Bramshott Capital is a hedge fund started by Paul Findley, a former Moore Capital Management portfolio manager. The flagship, Bramshott European fund has returned, net of fees, of 2.64% through May. Last year the fund lost 5.41%. The fund currently has around $260 million assets under management. The firm manages close to $700 million.
In recent weeks and months the growth in equity prices has been stymied since the powerful rally in the assets that was experienced in the first quarter of 2012. The slow down, and sometimes full stop, equity values has contributed to a growing dissatisfaction with the market and a more pessimistic outlook for many investors.
The S&P 500 is below where it was a month ago and far below where it was three months ago though it is above monumental lows suffered at the beginning of June.
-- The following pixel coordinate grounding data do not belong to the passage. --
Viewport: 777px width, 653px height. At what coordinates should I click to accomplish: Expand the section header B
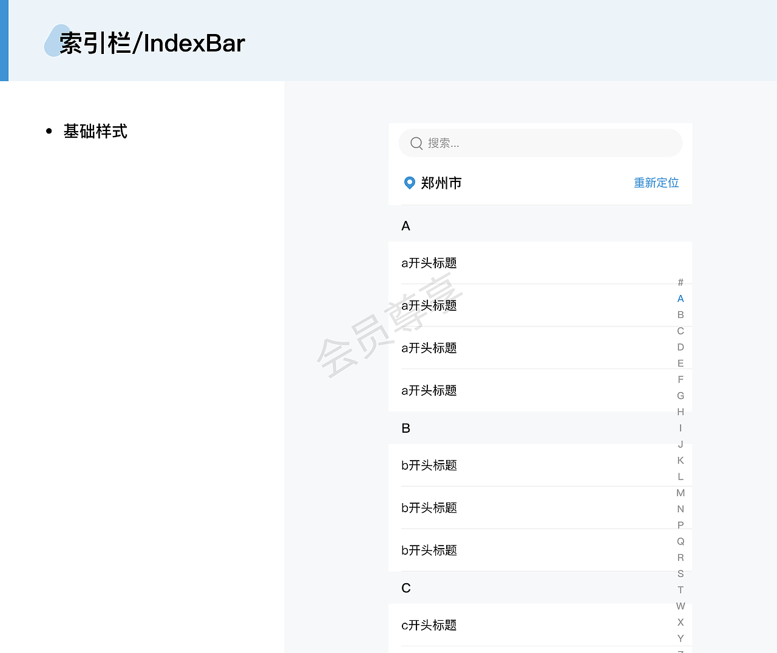click(405, 428)
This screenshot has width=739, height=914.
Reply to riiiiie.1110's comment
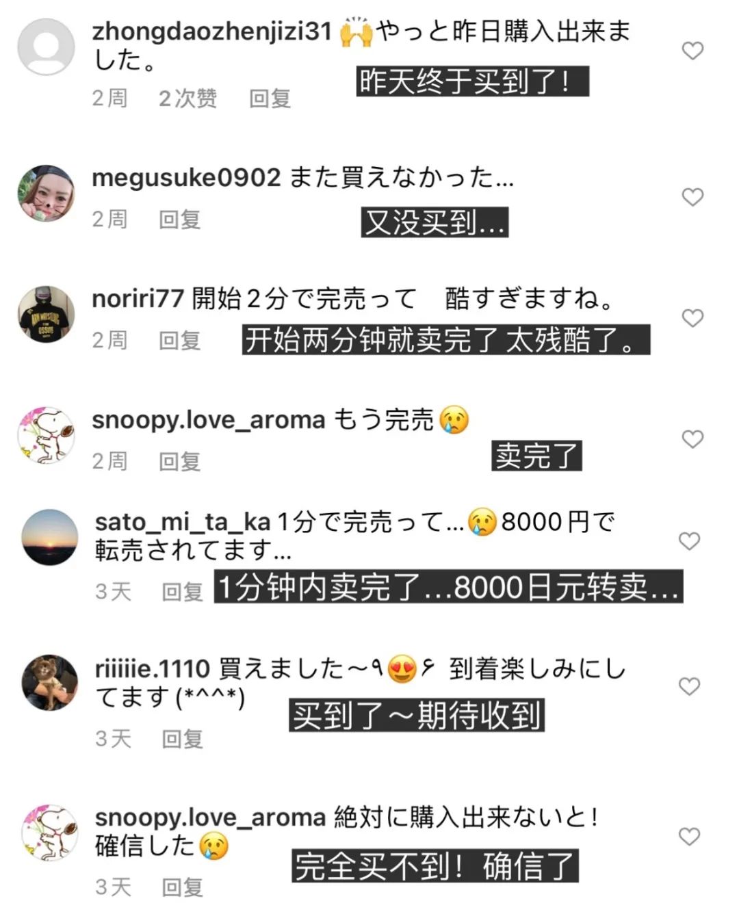182,739

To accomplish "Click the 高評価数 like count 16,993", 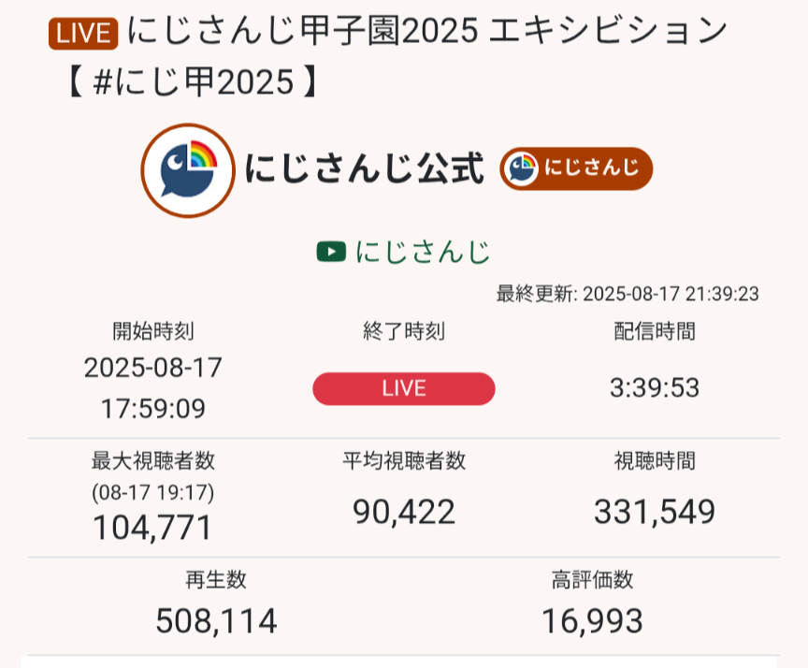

The outlook for equities may seem to be dire, but at least one firm is fighting the flow and looking at grand opportunities among the assets.
Bramshott Capital, in regards to its flagship fund Bramshott Europe Fund, has counted out a great deal of opportunities relating to equities. Most of the assessments are based on wider trends that will cause a rebound in the entire asset class rather than specific stock movements.
The hedge fund’s analysts expect that there will be a devaluation of currency in both Europe and the United States very soon as Central Banks on both sides of the ocean begin to print money. The fund does not predict what form this printing will take but it is expected to happen in one way or another.
The downward pressure on the value of money is generally expected to cause a rebound in the prices of other assets. This is one of the reasons behind the first two rounds of quantative easing pursued by the Federal Reserve since the 2008 financial crisis.
Along with the credible assessment of a rebound in those prices, is the current attitude of the markets towards equities. The overall negative picture drawn of the equity market means that positive indicators could have very quick and powerful effects as attitudes change. The bolstering of price through currency devaluation could be just the positive indicator necessary to cause a flood of money back into equities.
On top of those wider effects, individual firms that have not been really effected by the current crisis have been devalued because of it. Looking at the actual P/E ratio of many firms gives a compelling reason to look at their stock as a well performing asset. If a positive break comes, calculations like these will be key in turning it into a flood.
It’s not all good news on equities however. Many are still overvalued in relation to the performance of the rest of the market. Findley points specifically to German equities as possible short opportunities. German stocks have not yet suffered the devaluations experienced by many others in Europe.With no end to the crisis in sight a move on them could be around the corner.
The top long positions being held by Bramshott are in Persimmon plc (LON:PSN), an English company mainly involved in the real estate market, Royal Dutch Shelll plc (LON:RSDA), and DS Smith plc (LON:SMDS). Short positions were only disclosed by sector.
Findley paints an optimistic picture of the medium term future of the equity market, though not one that is altogether convincing. It relies on far too many exogenous events to either happen or to fail to happen. Despite that there is some good news on the equities front contained in this report.